Weird crime confession or a prank on a USGS database?

Marcelo Calbucci is working on a geo-database project and came across a weird line of text in a database. He hopes a reader can solve the mystery:

I found a bizarre data on an official USGS database. It points to a place on Minnesota and the text says:

'Tell Him I Blame Him for the Children We Have Lost…' Aish-Ke-Vo-Go-Zhe

It would be interesting to figure out this puzzle.

Link

Reader comments:

Jay has solved the mystery. The coordinates indicate where Aish-Ke-Vo-Go-Zhe (AKA, Aysh-ke-bah-ke-ko-zhay or "Flat Mouth" ca.1774–ca.1860) perished.

 Artandhistory Art Resources Graphic Xlarge 21 00001A powerful Ojibwa, or Chippewa, chief in the Leech Lake area of present-day Minnesota, Aysh-ke-bah-ke-ko-zhay, or Flat Mouth, visited the nation's capital in 1855 as a member of the Indian delegation from the Midwest. The tribal leaders were brought to Washington to negotiate land treaties. Aysh-ke-bah-ke-ko-zhay spoke on behalf of his people in negotiating the cession of more than ten million acres in north-central Minnesota—a land package that included the headwaters of the Mississippi River. The Native Americans received more than one million dollars in funds and services, but aspects of this cession and others in the region continued to figure in government discussions with Native Americans for the next hundred years.

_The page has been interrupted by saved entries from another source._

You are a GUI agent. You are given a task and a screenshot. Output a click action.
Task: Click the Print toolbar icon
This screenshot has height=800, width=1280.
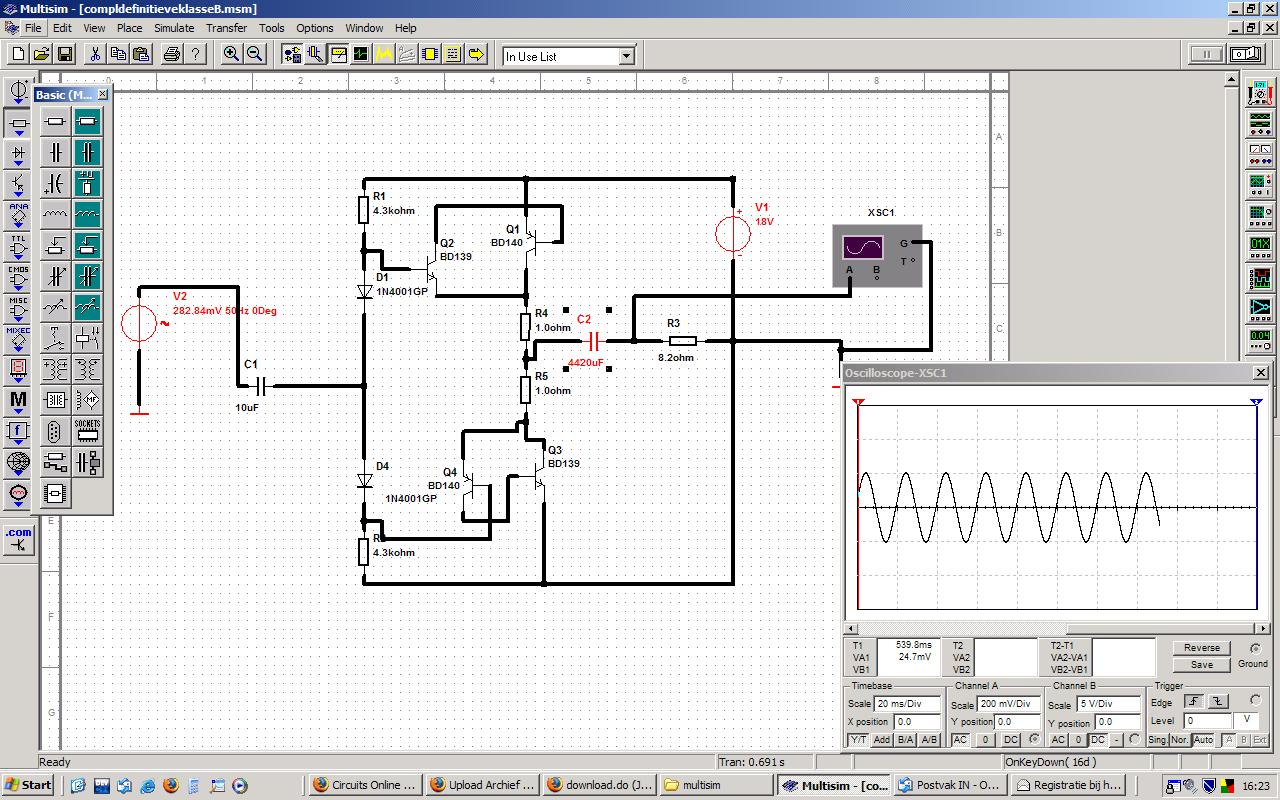172,54
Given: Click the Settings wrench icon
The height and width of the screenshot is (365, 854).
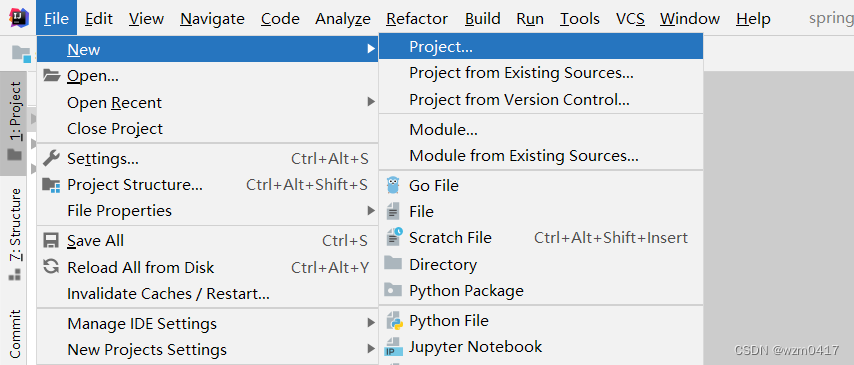Looking at the screenshot, I should 51,158.
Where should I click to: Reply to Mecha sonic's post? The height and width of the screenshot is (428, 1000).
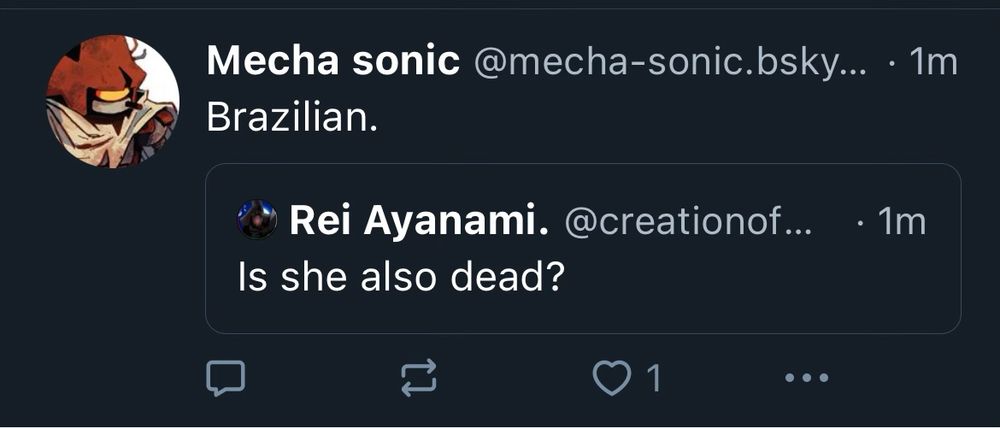click(225, 378)
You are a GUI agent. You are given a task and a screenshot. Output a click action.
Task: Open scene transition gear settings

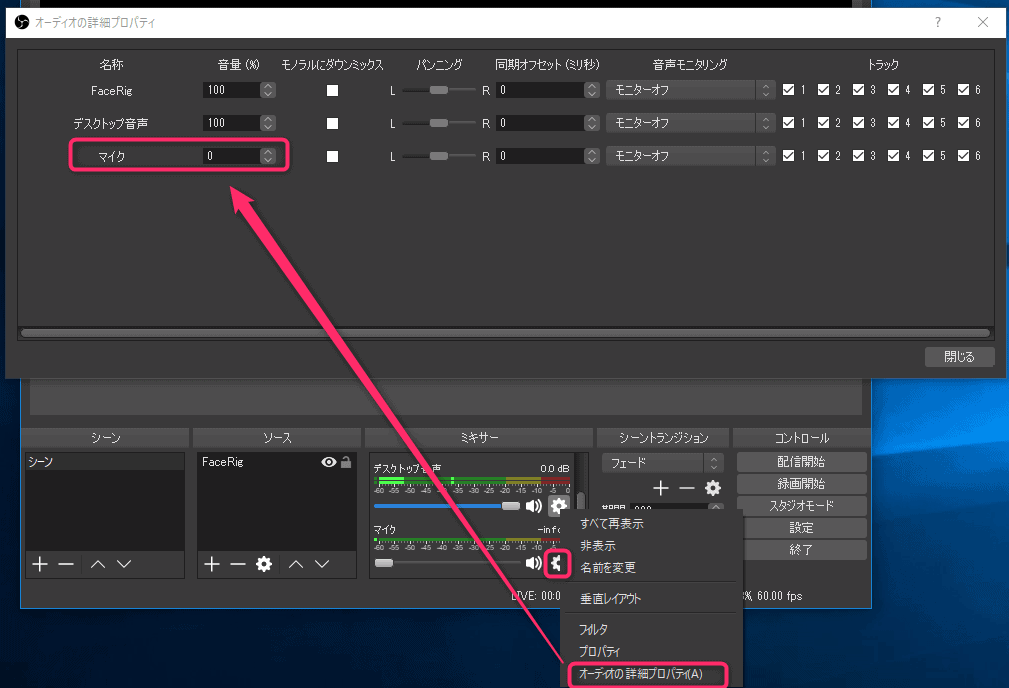[x=713, y=488]
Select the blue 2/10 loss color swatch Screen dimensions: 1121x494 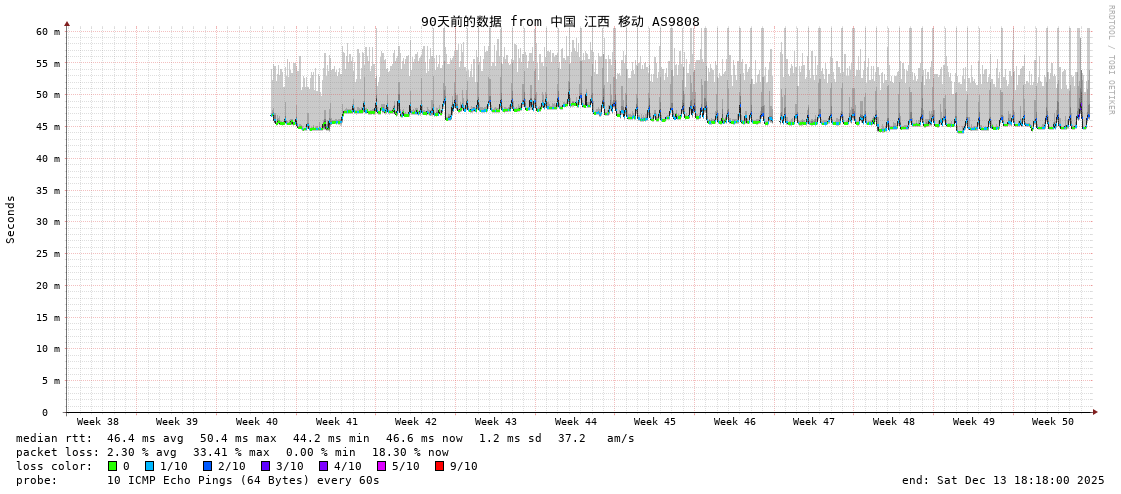207,466
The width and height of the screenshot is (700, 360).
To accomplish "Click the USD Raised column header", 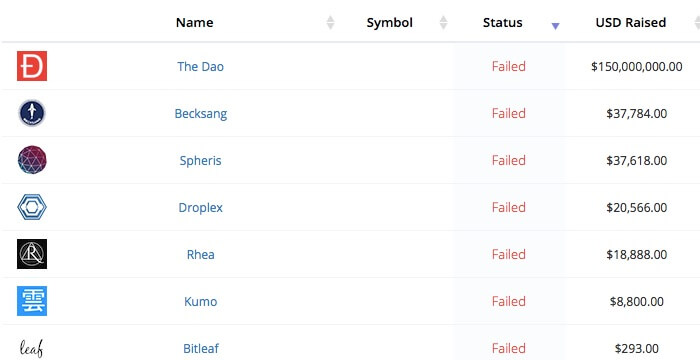I will 631,22.
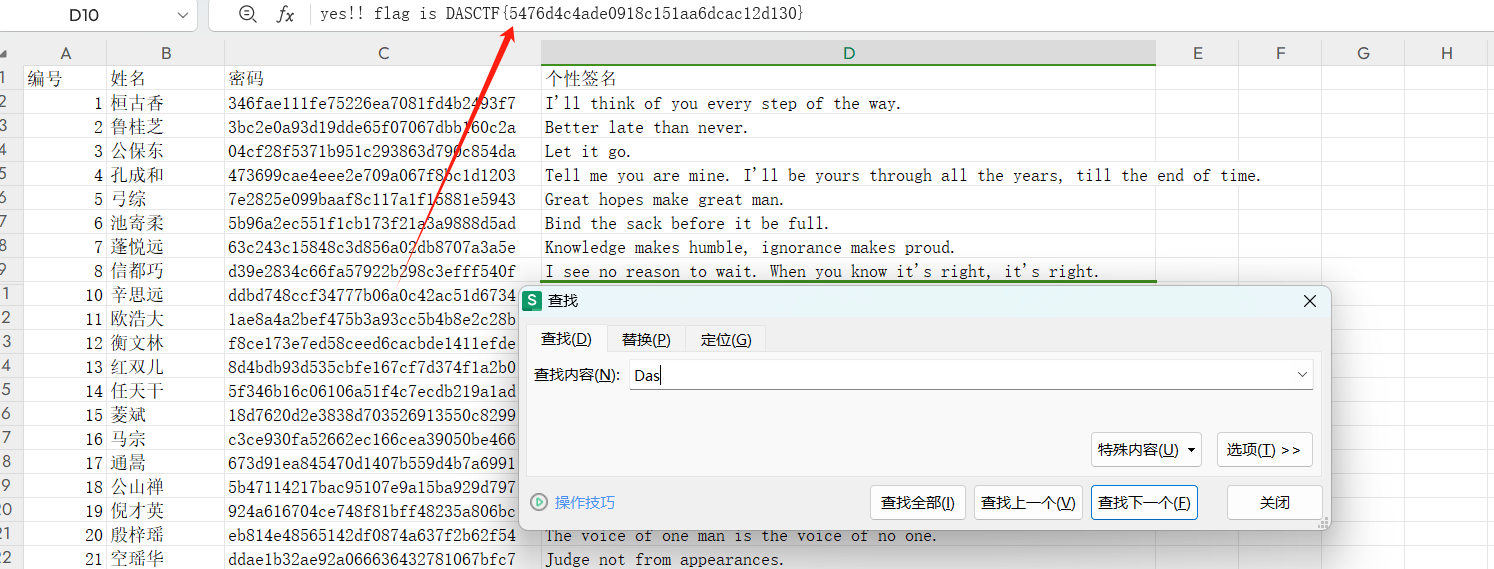Click inside the 查找内容 text field
The height and width of the screenshot is (569, 1494).
960,375
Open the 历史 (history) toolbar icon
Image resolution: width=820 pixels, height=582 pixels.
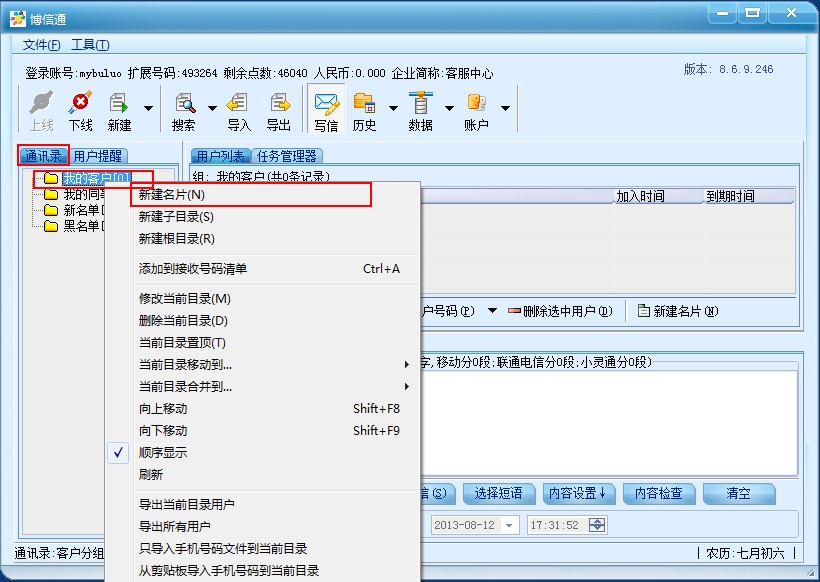364,109
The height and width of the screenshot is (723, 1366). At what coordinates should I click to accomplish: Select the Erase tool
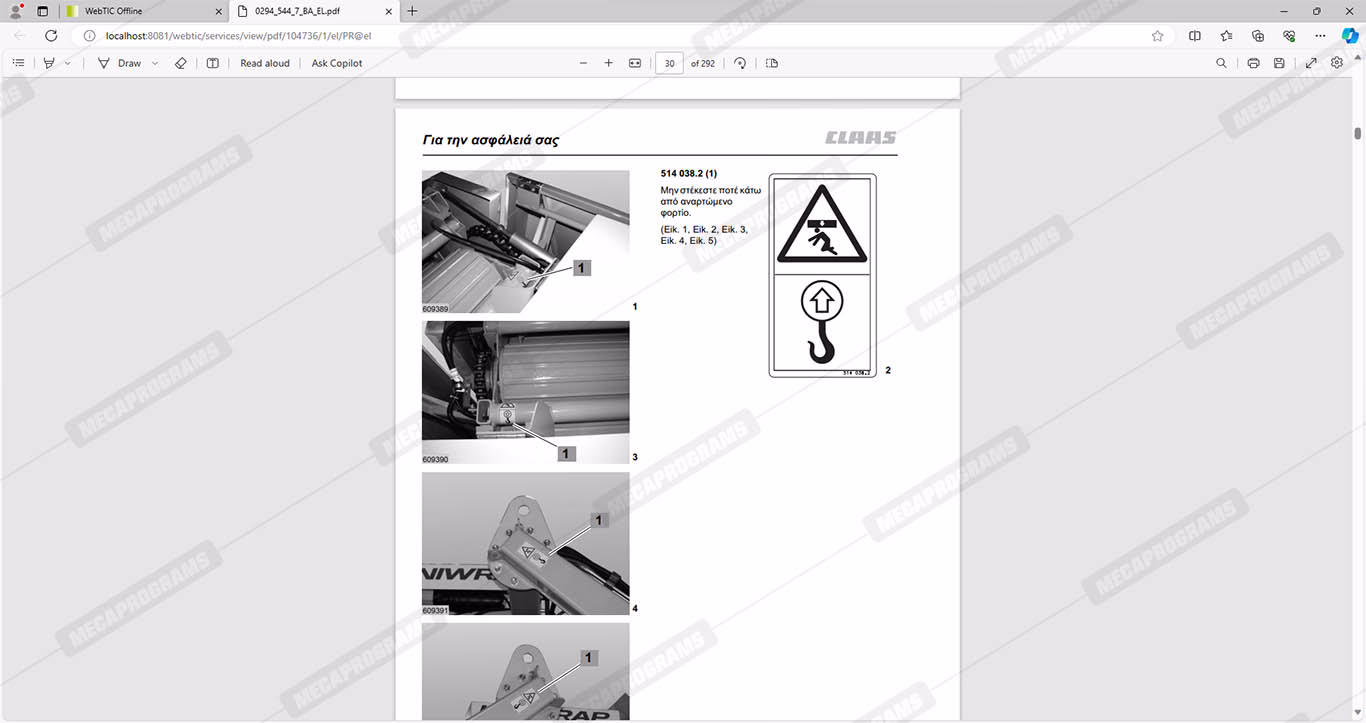pos(180,63)
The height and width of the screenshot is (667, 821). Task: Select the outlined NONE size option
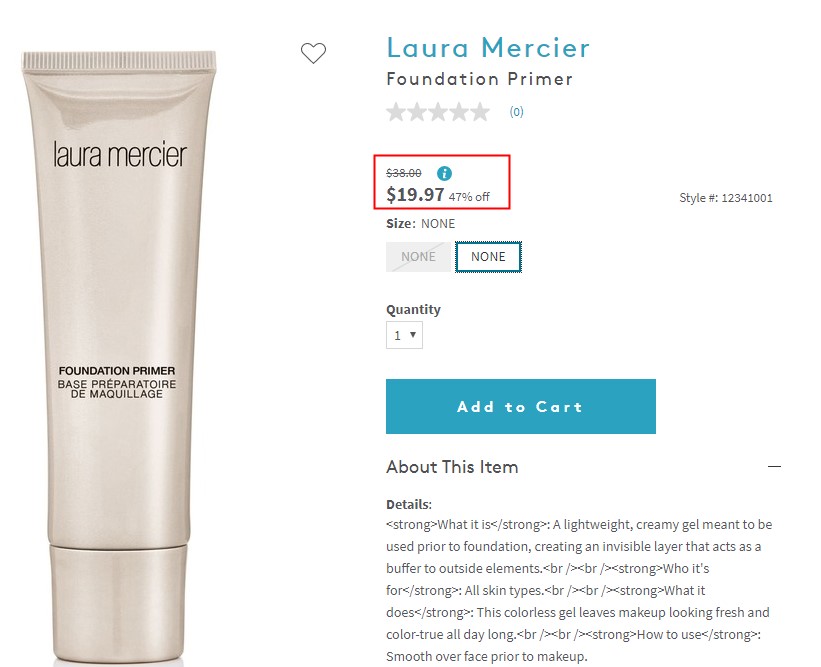488,257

Aysh-ke-bah-ke-ko-zhay (other English spellings are also known) means "bird with the green bill" in the Ojibwa language. "Flat Mouth" did not derive from this native name but was instead an English translation of the nickname "Gueule Platte," applied by early French traders. In 1911 Smithsonian Institution ethnologist James Moody characterized the great leader as "probably the most prominent Ojibwa chief of the upper Mississippi region from at least 1806, when he held council with Lieutenant [Zebulon] Pike…probably to his death, which seems to have occurred about 1860."

Link


Jane McG says:

"This mystery was just solved in the comments of the original blog post- woo hoo! The strange database entry apparently refers to an annual commemorative event remembering a tragic native american relocation effort.

Here is the full text found on the Web"

Mikwendaagoziwag— They are remembered

Sandy Lake ceremonies set for July 28

To remember those who perished at
Sandy Lake during a failed attempt to remove Ojibwe bands from Wisconsin and Michigan in 1850, GLIFWC sponsors annual ceremonies at the Sandy Lake site near McGregor, Minnesota.

Ceremonies are slated for noon at the
U.S. Army Corps of Engineers (ACOE) site on Sandy Lake. Ceremonies will be preceded by a paddle across Sandy Lake to the ACOE site. The paddle will begin at 9:00 a.m. Following the noon ceremonies, all will
join in a feast.

Everyone is welcome to attend and to
participate in the paddle across the lake. For more information, please contact GLIFWC
at (715) 682-6619 or GLIFWC's website at
www.glifwc.org.

"Tell him I blame him for the children we have lost, for the sickness we have suffered, and for the hunger we have endured. The fault rests on his shoulders."